Your goal: Reproduce the material word for word from its beginning through the line that contains "click(630, 59)", including that line. Omit the pictures from your answer.

Input for this task:
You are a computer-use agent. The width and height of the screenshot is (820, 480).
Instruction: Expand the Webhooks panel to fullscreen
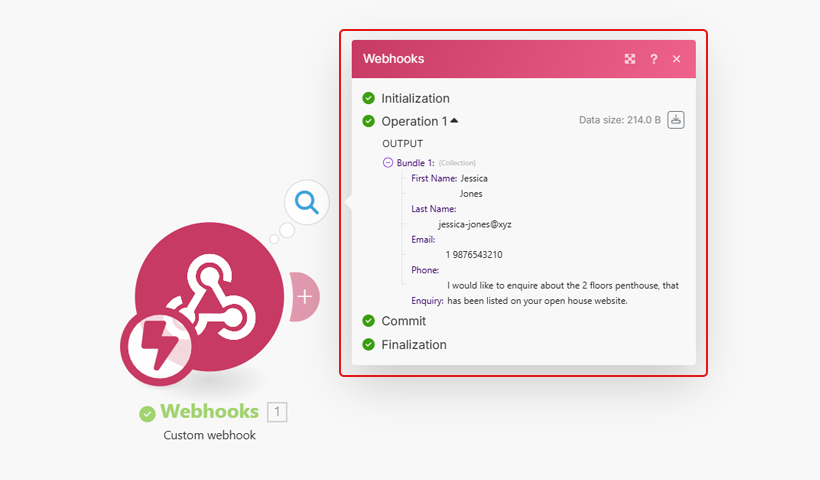click(630, 59)
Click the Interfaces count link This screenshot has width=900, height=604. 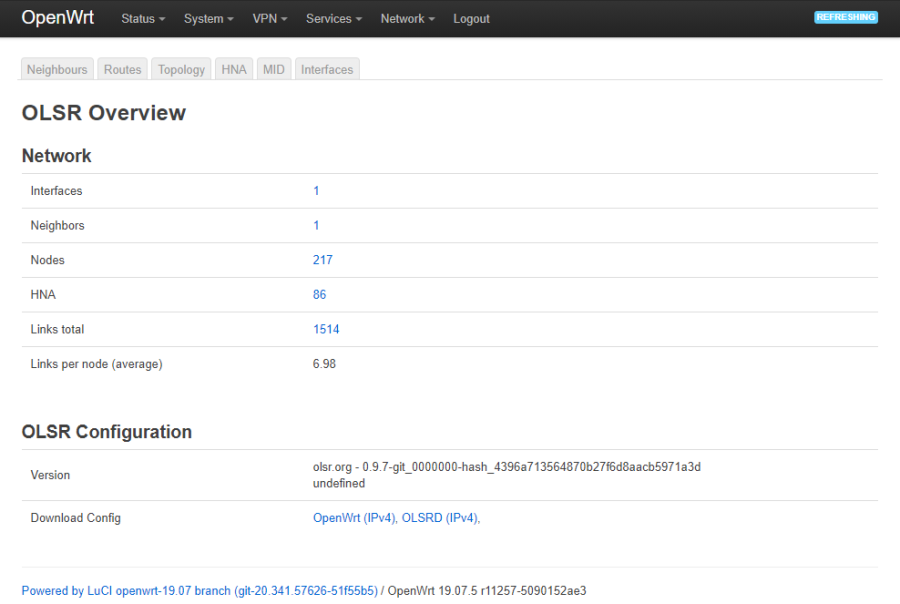coord(316,190)
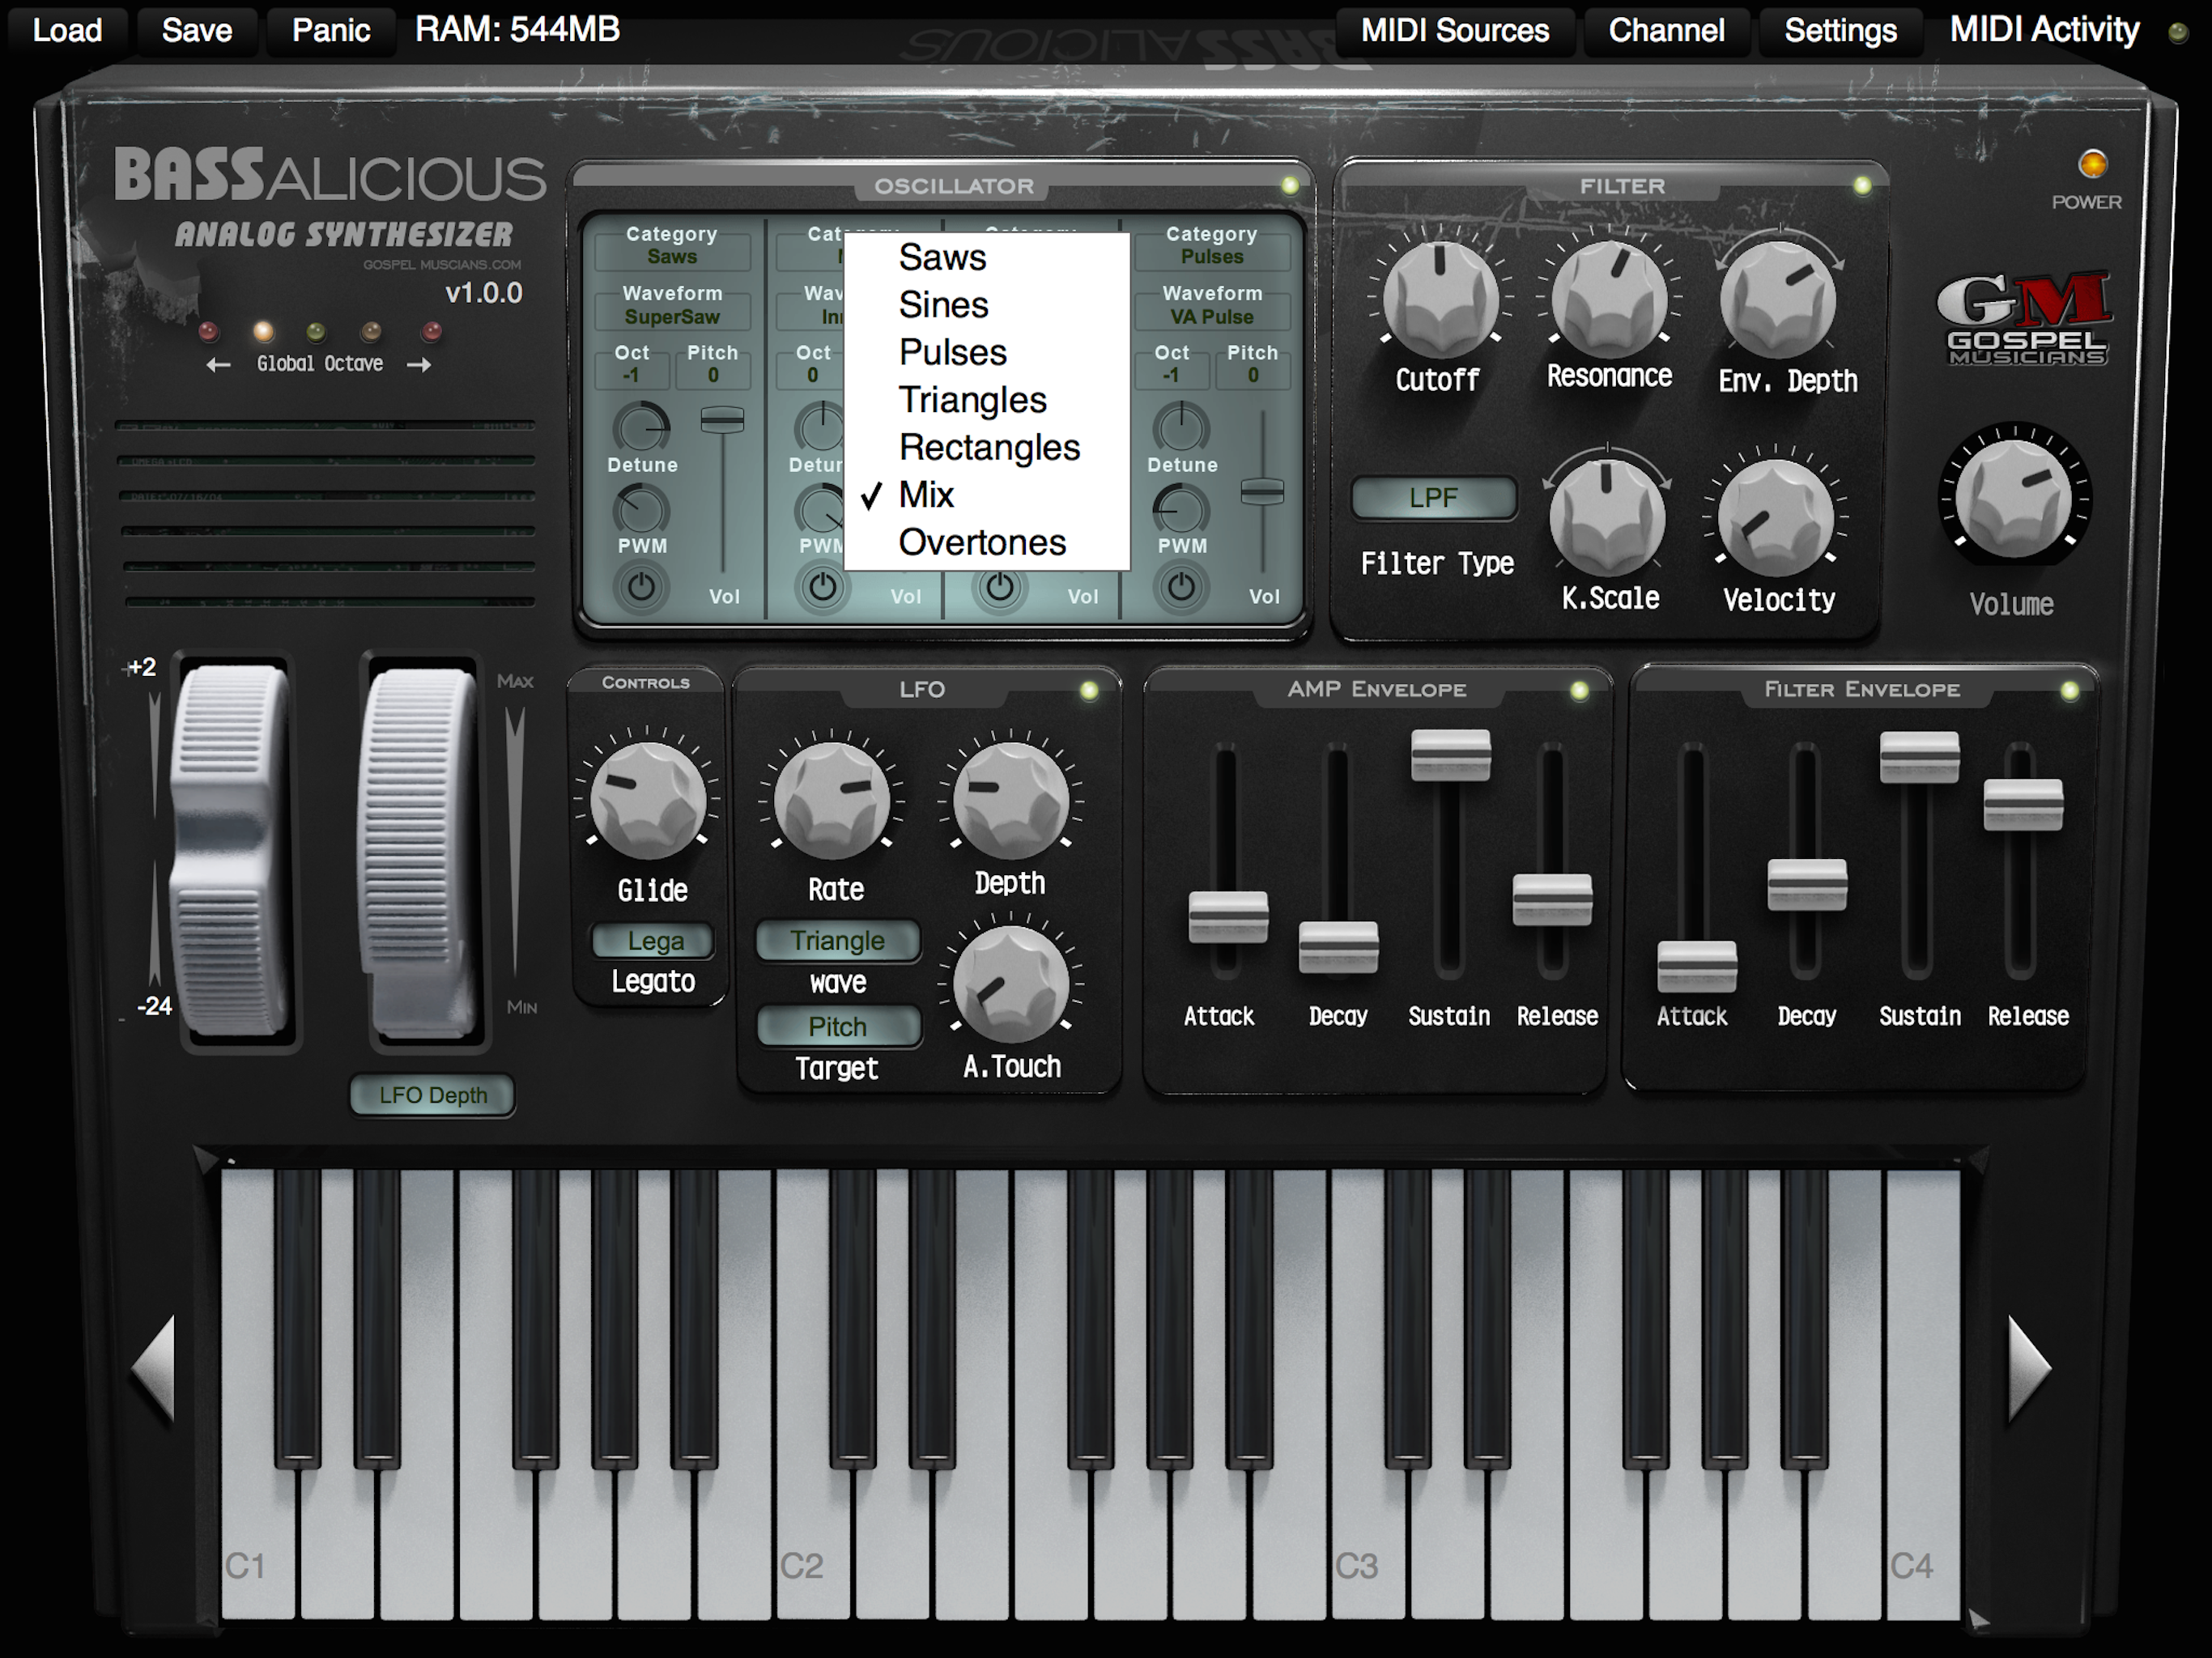Image resolution: width=2212 pixels, height=1658 pixels.
Task: Toggle the Amp Envelope enable LED
Action: point(1579,690)
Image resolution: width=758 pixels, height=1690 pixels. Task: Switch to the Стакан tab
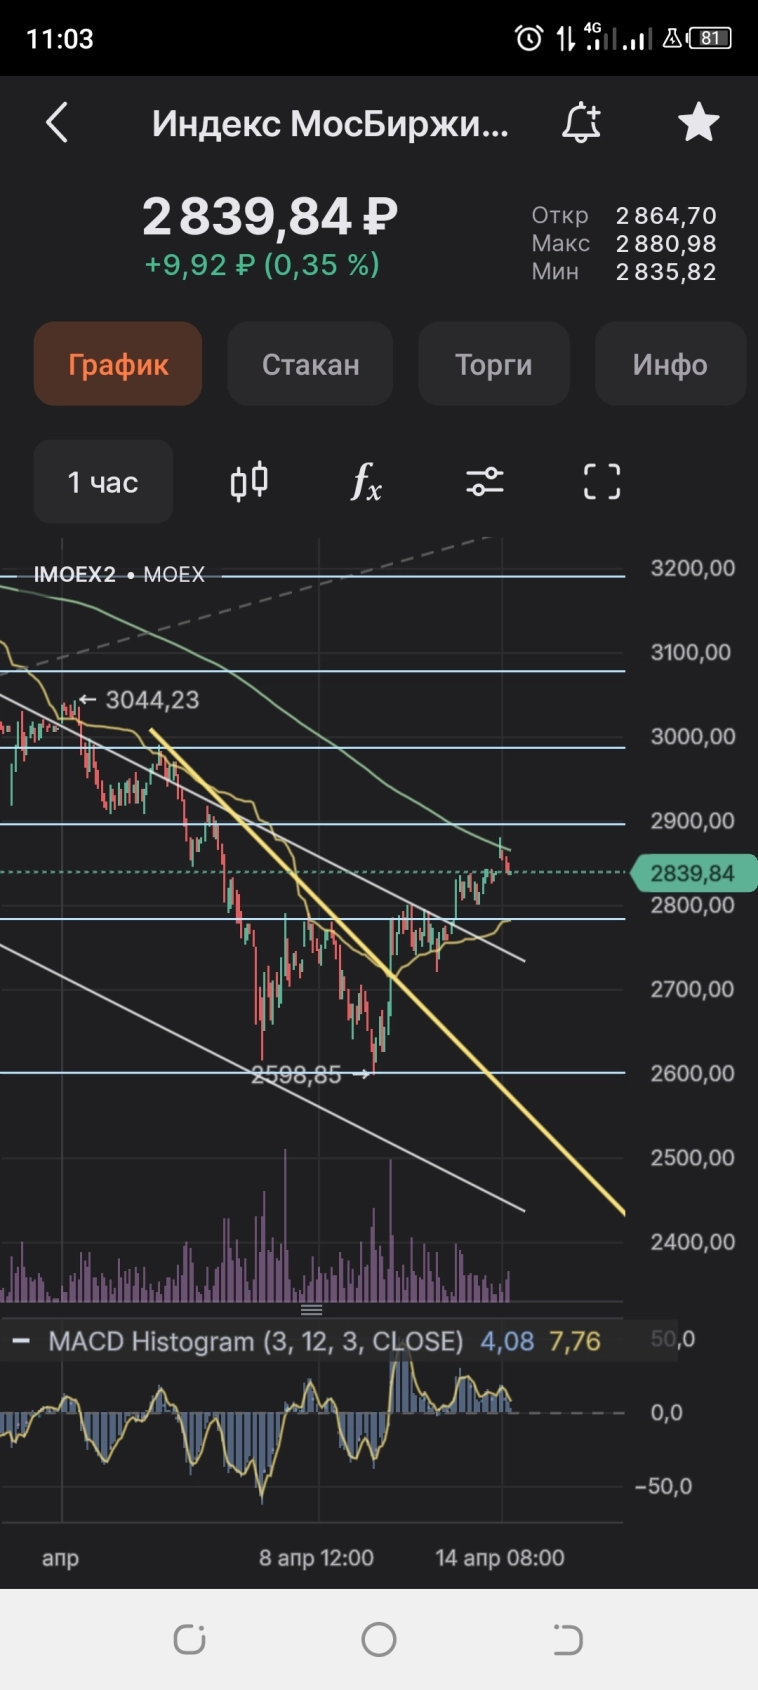tap(310, 364)

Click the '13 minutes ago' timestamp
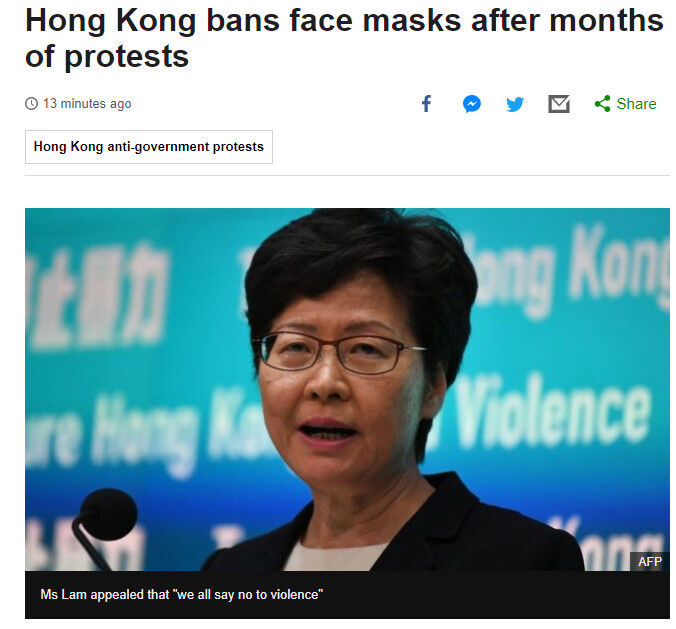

Response:
You are a computer-use agent. The width and height of the screenshot is (820, 480).
Instruction: Expand the Webhooks panel to fullscreen
click(630, 59)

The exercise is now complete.